Saved entries:
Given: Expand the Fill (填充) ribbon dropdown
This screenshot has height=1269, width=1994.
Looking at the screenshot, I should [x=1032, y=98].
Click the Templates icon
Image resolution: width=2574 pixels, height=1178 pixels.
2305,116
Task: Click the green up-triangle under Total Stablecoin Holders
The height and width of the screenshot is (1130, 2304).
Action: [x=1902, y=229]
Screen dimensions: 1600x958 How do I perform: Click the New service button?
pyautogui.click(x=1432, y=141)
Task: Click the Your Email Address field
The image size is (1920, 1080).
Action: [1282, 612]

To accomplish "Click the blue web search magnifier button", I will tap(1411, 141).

> **Problem details**:
Copy out every record exactly.

> **Output for this exercise**:
Given: Expand the Fill (填充) ribbon dropdown
This screenshot has height=1269, width=1994.
Looking at the screenshot, I should [x=1032, y=98].
Click the Templates icon
Image resolution: width=2574 pixels, height=1178 pixels.
2305,116
Task: Click the green up-triangle under Total Stablecoin Holders
The height and width of the screenshot is (1130, 2304).
Action: [x=1902, y=229]
Screen dimensions: 1600x958 How do I perform: Click the New service button?
pyautogui.click(x=1432, y=141)
Task: Click the Your Email Address field
The image size is (1920, 1080).
Action: [1282, 612]

To accomplish "Click the blue web search magnifier button", I will tap(1411, 141).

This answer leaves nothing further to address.